**Instructions for the task**: Among the lines of data below, reproduce only those from the one with "This screenshot has height=754, width=1568." through the one with "Click the TLS/SSL", exactly as they stand, both ends included.

* * * * * * * * *

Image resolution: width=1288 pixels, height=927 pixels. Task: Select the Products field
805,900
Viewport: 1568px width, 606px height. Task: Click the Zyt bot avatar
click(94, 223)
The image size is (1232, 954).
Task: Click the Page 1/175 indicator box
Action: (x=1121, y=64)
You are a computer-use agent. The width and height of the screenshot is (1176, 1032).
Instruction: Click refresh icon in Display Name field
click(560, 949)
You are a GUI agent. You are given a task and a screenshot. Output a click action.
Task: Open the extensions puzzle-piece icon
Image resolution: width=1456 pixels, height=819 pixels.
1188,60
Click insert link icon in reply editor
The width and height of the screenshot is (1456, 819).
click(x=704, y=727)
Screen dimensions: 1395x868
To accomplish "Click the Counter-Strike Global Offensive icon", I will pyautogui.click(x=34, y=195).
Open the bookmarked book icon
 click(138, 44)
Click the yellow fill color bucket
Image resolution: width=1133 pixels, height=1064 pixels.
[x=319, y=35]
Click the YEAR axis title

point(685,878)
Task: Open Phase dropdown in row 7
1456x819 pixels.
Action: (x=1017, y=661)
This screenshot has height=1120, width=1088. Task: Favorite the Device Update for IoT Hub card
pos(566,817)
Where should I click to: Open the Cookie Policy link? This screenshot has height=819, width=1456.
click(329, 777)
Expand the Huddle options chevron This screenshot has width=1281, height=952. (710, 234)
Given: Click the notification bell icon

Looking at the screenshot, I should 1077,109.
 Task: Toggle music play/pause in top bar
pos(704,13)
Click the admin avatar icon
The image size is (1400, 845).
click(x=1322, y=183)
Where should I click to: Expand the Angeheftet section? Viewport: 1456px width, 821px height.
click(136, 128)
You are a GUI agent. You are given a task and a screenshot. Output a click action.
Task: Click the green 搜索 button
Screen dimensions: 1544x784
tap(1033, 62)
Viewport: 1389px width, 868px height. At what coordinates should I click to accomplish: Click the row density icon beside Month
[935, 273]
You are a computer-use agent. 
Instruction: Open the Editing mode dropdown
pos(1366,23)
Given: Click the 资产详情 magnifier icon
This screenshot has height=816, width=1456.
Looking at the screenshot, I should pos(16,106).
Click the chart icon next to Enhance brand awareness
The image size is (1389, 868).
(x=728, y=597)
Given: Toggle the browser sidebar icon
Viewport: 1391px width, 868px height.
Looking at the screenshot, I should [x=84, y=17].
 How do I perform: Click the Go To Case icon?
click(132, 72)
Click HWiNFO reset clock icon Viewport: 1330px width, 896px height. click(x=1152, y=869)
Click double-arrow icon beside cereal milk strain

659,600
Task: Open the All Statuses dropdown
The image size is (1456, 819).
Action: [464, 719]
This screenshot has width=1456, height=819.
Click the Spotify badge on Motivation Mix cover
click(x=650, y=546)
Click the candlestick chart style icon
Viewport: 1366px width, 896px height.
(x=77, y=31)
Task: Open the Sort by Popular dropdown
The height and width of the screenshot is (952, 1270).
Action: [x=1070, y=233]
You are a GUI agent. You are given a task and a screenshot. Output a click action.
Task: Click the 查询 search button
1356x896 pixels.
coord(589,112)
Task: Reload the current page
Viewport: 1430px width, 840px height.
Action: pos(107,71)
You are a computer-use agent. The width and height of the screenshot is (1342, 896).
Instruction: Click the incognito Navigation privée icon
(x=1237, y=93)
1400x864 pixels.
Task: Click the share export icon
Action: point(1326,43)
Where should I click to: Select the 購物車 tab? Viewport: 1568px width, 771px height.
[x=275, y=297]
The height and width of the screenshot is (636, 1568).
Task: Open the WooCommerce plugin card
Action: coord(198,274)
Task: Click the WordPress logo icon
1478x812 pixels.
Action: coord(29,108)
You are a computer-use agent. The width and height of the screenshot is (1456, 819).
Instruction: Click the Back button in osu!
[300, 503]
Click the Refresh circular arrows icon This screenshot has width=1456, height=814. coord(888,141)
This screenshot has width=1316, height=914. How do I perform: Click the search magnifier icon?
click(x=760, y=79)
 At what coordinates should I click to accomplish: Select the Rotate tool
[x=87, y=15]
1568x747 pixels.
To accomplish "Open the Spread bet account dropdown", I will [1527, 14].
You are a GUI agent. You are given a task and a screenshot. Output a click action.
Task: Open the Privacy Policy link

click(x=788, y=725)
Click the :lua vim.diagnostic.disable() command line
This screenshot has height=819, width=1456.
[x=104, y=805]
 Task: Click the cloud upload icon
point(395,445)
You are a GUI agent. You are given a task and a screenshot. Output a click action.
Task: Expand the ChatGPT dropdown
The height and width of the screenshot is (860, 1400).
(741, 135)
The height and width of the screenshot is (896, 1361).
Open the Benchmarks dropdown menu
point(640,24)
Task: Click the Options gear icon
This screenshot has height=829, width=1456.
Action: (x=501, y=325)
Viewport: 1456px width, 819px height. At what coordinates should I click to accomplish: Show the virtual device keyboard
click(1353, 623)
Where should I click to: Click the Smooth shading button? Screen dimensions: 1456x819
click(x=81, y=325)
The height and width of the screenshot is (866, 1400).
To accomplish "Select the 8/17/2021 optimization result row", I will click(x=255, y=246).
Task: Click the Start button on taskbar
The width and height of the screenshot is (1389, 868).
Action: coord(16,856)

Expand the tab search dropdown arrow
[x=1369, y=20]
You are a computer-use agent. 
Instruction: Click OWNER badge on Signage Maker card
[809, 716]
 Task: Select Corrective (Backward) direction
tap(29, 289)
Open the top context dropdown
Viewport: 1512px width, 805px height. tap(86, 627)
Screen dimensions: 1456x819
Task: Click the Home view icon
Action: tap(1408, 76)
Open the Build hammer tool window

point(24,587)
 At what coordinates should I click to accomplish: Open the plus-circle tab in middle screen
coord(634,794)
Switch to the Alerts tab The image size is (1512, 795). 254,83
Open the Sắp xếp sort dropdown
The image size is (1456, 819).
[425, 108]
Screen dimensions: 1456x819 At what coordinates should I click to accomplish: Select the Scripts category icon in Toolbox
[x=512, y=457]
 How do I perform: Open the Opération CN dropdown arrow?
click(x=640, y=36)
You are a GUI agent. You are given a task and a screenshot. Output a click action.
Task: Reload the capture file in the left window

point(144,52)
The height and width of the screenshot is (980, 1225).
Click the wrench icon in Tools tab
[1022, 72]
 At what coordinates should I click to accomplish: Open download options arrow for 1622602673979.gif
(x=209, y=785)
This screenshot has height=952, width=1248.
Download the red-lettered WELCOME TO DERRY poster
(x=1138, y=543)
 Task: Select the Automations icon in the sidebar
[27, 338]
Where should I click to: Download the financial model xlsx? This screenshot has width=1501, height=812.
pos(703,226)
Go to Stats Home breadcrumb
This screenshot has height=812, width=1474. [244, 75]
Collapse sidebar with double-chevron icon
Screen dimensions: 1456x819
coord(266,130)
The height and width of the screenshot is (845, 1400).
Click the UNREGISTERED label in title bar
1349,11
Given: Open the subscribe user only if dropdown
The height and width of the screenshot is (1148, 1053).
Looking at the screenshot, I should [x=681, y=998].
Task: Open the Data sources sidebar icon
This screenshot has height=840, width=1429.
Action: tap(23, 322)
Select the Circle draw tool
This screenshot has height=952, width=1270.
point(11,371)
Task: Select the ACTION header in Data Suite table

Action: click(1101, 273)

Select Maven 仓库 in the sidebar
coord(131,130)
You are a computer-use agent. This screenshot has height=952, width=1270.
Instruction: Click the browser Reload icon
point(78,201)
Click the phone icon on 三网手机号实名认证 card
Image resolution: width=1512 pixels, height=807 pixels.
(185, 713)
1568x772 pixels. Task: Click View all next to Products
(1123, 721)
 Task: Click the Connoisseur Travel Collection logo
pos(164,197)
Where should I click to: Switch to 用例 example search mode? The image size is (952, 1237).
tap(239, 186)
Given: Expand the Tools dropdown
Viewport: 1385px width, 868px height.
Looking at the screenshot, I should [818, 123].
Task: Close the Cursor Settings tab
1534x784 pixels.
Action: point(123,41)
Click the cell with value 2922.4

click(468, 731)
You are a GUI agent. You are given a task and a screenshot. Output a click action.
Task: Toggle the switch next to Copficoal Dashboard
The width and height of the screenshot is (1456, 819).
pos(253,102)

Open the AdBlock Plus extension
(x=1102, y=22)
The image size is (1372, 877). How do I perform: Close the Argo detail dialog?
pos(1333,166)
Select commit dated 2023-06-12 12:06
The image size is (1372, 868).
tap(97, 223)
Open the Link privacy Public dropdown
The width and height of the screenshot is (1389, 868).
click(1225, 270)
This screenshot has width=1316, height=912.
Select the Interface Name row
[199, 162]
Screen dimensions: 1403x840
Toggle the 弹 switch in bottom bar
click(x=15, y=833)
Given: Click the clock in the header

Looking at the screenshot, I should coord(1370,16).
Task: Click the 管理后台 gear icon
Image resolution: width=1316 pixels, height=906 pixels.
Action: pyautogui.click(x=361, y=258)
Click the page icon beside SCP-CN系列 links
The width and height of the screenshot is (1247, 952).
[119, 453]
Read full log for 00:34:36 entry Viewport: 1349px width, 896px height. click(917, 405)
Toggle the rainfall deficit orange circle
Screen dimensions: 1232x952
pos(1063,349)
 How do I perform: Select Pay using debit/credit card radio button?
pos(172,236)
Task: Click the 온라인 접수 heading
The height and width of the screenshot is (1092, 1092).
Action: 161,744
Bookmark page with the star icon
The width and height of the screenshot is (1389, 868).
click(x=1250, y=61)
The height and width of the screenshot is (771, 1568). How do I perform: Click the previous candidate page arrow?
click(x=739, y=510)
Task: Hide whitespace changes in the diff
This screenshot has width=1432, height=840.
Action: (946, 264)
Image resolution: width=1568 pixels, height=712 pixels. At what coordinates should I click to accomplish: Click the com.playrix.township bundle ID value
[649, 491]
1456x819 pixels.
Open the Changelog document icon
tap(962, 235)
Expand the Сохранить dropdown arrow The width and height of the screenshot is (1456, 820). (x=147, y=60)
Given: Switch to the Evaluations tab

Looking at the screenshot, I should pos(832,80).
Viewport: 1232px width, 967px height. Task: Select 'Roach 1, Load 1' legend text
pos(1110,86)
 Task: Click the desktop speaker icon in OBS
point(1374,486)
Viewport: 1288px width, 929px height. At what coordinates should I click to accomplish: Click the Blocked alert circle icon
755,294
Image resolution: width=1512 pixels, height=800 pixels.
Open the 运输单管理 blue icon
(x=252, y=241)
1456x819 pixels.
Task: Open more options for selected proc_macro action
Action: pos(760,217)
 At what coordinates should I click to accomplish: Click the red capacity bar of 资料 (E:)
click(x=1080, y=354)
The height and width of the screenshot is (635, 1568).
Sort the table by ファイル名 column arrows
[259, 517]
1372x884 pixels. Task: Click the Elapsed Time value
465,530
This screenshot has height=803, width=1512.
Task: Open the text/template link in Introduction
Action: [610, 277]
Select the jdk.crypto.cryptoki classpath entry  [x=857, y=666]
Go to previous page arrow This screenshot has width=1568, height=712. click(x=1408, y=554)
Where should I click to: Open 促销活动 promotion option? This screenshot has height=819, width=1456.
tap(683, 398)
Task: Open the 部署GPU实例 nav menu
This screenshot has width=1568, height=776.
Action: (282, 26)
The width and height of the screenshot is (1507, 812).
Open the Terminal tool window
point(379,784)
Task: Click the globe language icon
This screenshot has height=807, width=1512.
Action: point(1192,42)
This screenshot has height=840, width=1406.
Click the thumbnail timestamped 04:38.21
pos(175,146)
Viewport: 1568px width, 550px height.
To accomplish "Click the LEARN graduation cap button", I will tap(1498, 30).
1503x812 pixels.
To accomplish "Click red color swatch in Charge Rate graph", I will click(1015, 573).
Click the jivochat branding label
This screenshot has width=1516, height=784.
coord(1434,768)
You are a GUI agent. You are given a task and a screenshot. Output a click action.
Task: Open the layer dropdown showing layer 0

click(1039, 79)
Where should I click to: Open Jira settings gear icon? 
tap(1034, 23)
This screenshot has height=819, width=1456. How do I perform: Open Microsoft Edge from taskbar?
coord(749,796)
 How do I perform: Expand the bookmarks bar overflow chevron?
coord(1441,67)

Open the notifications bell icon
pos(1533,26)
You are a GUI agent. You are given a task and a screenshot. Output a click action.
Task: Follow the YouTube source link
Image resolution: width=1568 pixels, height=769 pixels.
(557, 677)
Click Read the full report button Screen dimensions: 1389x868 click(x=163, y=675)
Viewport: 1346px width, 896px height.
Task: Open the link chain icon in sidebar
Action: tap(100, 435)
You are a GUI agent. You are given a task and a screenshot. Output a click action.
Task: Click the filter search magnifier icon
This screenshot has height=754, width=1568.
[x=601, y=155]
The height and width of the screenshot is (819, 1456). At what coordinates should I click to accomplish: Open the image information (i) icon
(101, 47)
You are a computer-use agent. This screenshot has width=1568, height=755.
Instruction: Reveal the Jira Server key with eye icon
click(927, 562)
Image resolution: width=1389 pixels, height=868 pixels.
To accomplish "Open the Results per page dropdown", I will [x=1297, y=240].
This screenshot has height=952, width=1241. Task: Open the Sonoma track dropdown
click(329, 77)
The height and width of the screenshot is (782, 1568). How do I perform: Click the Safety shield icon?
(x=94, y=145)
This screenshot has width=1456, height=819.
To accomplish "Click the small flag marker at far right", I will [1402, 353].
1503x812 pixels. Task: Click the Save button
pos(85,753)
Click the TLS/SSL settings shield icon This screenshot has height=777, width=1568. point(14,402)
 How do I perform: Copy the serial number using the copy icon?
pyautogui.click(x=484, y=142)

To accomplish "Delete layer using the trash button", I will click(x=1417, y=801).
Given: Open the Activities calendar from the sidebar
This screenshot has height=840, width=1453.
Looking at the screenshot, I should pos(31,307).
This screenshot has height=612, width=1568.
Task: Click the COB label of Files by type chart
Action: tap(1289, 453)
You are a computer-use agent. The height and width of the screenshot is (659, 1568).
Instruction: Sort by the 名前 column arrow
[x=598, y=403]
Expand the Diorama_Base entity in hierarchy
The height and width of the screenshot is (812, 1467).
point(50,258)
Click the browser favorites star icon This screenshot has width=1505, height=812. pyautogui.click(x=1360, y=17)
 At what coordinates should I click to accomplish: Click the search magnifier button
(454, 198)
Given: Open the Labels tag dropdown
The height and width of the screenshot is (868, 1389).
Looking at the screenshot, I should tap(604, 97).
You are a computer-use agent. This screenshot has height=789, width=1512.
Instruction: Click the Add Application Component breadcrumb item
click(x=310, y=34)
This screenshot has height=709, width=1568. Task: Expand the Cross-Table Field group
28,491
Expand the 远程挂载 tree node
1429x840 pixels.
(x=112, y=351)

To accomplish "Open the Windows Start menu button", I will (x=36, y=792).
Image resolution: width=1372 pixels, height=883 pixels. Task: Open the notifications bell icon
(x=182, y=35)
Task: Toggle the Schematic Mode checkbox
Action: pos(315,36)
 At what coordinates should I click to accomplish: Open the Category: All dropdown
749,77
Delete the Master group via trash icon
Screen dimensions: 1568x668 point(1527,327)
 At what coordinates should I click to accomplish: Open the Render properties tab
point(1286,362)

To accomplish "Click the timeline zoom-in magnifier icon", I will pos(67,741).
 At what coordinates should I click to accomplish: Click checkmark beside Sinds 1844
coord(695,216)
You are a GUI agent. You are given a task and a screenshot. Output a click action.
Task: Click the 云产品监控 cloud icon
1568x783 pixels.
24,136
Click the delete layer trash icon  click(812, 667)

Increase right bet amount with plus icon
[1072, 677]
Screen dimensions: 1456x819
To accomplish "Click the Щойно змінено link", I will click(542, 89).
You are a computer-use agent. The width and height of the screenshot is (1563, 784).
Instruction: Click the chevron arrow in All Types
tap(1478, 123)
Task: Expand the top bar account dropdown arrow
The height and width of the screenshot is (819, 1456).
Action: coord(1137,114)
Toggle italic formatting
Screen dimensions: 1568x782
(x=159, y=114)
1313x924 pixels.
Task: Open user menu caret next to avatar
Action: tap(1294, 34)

* * * * * * * * *

**The answer**:
This screenshot has height=754, width=1568.
[x=601, y=155]
The height and width of the screenshot is (819, 1456). At what coordinates should I click to accomplish: Open the image information (i) icon
(101, 47)
You are a computer-use agent. This screenshot has width=1568, height=755.
Instruction: Reveal the Jira Server key with eye icon
click(927, 562)
Image resolution: width=1389 pixels, height=868 pixels.
To accomplish "Open the Results per page dropdown", I will [x=1297, y=240].
This screenshot has height=952, width=1241. Task: Open the Sonoma track dropdown
click(329, 77)
The height and width of the screenshot is (782, 1568). How do I perform: Click the Safety shield icon?
(x=94, y=145)
This screenshot has width=1456, height=819.
To accomplish "Click the small flag marker at far right", I will [1402, 353].
1503x812 pixels. Task: Click the Save button
pos(85,753)
Click the TLS/SSL settings shield icon This screenshot has height=777, width=1568. point(14,402)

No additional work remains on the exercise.